== What is asked ==
Copy out only the part of the rows that opens with the row containing "Collapse the Runtime" and closes with the row containing "point(1380,41)", requests included. Shift each answer coordinate by adding 34 to it.

== Material to process ==
——

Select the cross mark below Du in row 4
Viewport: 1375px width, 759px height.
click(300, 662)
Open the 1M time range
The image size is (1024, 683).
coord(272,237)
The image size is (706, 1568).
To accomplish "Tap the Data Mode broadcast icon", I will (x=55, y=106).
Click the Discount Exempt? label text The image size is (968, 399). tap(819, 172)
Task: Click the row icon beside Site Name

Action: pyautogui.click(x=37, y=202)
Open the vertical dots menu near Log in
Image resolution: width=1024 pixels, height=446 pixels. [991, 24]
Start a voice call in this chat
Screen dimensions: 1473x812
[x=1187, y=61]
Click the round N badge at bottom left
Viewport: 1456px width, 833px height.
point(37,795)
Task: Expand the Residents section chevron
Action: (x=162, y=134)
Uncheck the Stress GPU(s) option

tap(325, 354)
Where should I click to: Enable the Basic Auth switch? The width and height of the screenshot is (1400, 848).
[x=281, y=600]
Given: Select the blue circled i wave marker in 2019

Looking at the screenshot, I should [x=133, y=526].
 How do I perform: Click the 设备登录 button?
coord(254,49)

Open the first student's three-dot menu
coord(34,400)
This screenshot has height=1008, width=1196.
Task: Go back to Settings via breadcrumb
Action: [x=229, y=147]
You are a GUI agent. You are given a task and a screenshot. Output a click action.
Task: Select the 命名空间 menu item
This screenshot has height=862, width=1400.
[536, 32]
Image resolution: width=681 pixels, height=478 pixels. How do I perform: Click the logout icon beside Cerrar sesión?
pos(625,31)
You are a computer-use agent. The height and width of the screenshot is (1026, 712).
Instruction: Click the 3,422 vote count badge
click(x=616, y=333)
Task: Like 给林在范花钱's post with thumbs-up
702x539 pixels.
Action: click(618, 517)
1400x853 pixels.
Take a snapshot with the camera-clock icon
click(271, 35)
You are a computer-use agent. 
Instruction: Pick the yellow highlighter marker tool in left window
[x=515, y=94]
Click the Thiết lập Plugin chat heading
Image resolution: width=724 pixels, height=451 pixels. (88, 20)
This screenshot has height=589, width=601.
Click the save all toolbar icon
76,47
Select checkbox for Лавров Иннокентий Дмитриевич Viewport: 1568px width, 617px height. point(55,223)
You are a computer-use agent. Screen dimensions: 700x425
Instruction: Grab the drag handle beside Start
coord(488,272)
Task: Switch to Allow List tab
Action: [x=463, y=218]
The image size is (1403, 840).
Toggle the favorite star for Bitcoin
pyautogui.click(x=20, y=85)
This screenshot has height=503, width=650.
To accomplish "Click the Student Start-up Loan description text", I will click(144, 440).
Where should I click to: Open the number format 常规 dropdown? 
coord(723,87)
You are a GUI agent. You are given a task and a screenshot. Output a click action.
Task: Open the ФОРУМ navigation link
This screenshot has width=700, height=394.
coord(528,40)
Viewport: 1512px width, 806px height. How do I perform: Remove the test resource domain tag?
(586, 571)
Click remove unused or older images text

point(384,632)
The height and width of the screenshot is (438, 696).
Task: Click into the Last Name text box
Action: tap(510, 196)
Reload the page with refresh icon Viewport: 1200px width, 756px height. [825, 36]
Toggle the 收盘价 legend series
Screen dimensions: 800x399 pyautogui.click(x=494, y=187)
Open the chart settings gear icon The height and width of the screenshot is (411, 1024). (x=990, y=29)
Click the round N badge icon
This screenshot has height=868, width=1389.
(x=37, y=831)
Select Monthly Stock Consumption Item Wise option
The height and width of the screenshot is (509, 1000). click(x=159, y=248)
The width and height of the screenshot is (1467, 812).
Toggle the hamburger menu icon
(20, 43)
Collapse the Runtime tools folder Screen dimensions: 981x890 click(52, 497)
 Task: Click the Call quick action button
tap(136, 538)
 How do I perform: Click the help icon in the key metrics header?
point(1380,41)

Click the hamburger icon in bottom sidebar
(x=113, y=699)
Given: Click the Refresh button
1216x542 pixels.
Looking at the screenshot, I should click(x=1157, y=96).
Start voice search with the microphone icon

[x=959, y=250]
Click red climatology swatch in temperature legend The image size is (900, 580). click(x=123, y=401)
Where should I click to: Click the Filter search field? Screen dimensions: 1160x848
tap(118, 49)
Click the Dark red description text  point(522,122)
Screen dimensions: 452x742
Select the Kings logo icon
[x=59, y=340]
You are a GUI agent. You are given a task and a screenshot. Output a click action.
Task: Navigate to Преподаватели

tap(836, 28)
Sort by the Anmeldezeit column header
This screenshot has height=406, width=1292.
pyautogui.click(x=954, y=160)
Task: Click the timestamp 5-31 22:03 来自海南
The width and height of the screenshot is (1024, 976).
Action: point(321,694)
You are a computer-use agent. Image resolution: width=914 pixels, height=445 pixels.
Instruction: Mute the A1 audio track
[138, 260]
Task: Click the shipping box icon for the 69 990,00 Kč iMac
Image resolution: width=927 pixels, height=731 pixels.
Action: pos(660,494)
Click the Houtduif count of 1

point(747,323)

——

== In response ==
Collapse the Runtime tools folder Screen dimensions: 981x890 click(86, 531)
 Task: Click the Call quick action button
tap(170, 572)
 How do I perform: Click the help icon in the key metrics header?
point(1414,75)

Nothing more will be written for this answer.